Black Friday Post-Incident Report
Over the last few years, Host1Plus experienced a rapid customer base growth. It was clear there’s a need to redesign the base infrastructure to accommodate this growth and beyond.
Introduction to storage backends
In the end of 2014, we’ve sat down with our engineering team and started with the storage backend redesign.
Our options at hand were:
- Keep the local (as in to specific compute node) storage
- Buy or build a big SAN
- Explore distributed storage systems
What our engineering wanted:
- Ability to live-migrate customer environments between the physical compute nodes
- Have a high(-er) data protection level
- Self-healing system
High IOPS that we scale:
- Large usable storage pool
- Snapshots, etc.
- Cost effective hardware, no fancy interfaces
What our Management team wanted:
- Stable and scalable storage system
- Cost effective
Meanwhile, our customers wanted:
- Plenty of storage space
- High IOPS and low latency
- Fast backups
- Data protection
Now, the problem is if you make a matrix out of all “wants” and “needs”, you end up with conflicting areas.

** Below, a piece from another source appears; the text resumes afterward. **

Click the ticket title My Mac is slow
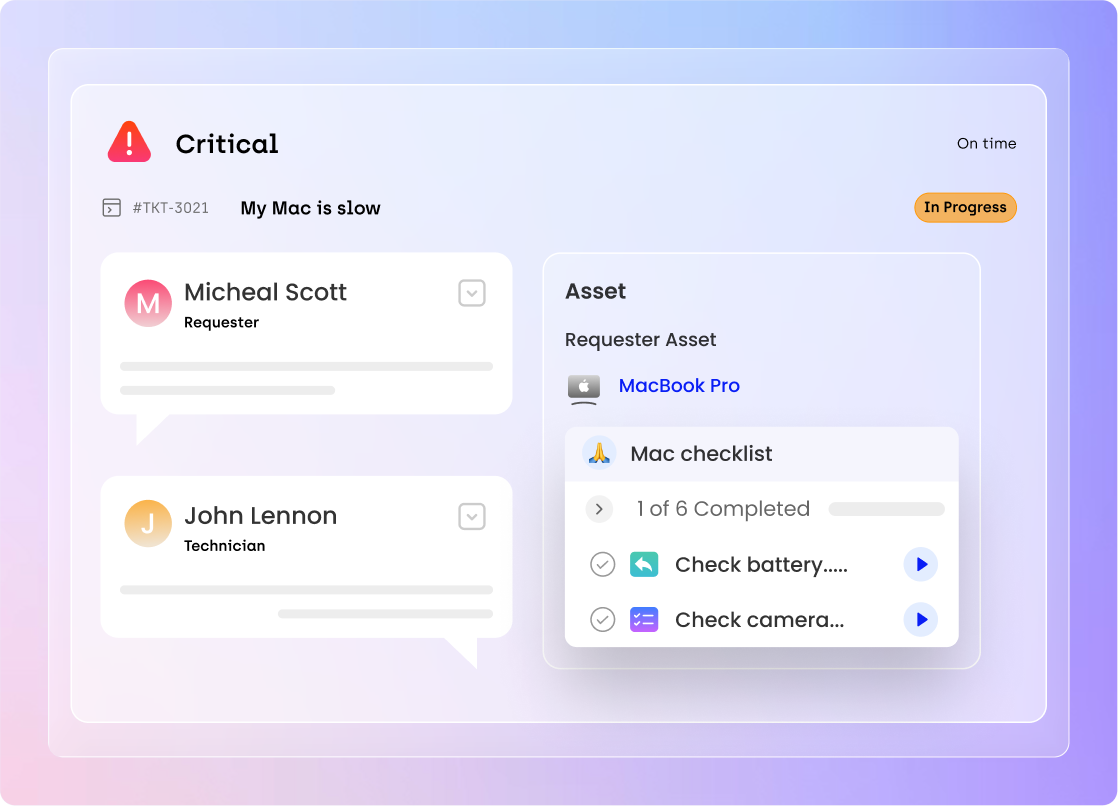pos(310,208)
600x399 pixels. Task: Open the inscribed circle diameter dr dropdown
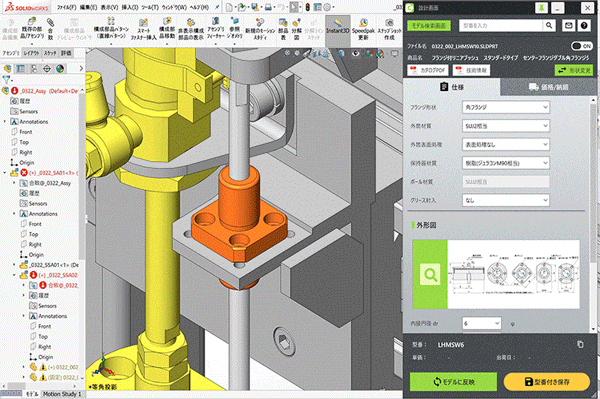point(481,323)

So, we knew we need to trade off something as there are no miracles (yet) in this particular area of computing.
We’ve immediately dropped the <insert a well-known hardware SAN vendor name here> option, as these types of systems are designed for (Large) Enterprises, but not necessarily for large data sets. The cost per gigabyte and the entrance fee was prohibitive.
Why did we drop local storage?
We’ve dropped the local storage due to several factors:
- Speed vs Space tradeoff. Considering a typical 1U server with 4 hot-swap drive slots, you either have all of them with large HDDs – plenty of space, but low IOPS, or you have SSD only – not much space, but plenty of IOPS or a mix of two with low level of protection.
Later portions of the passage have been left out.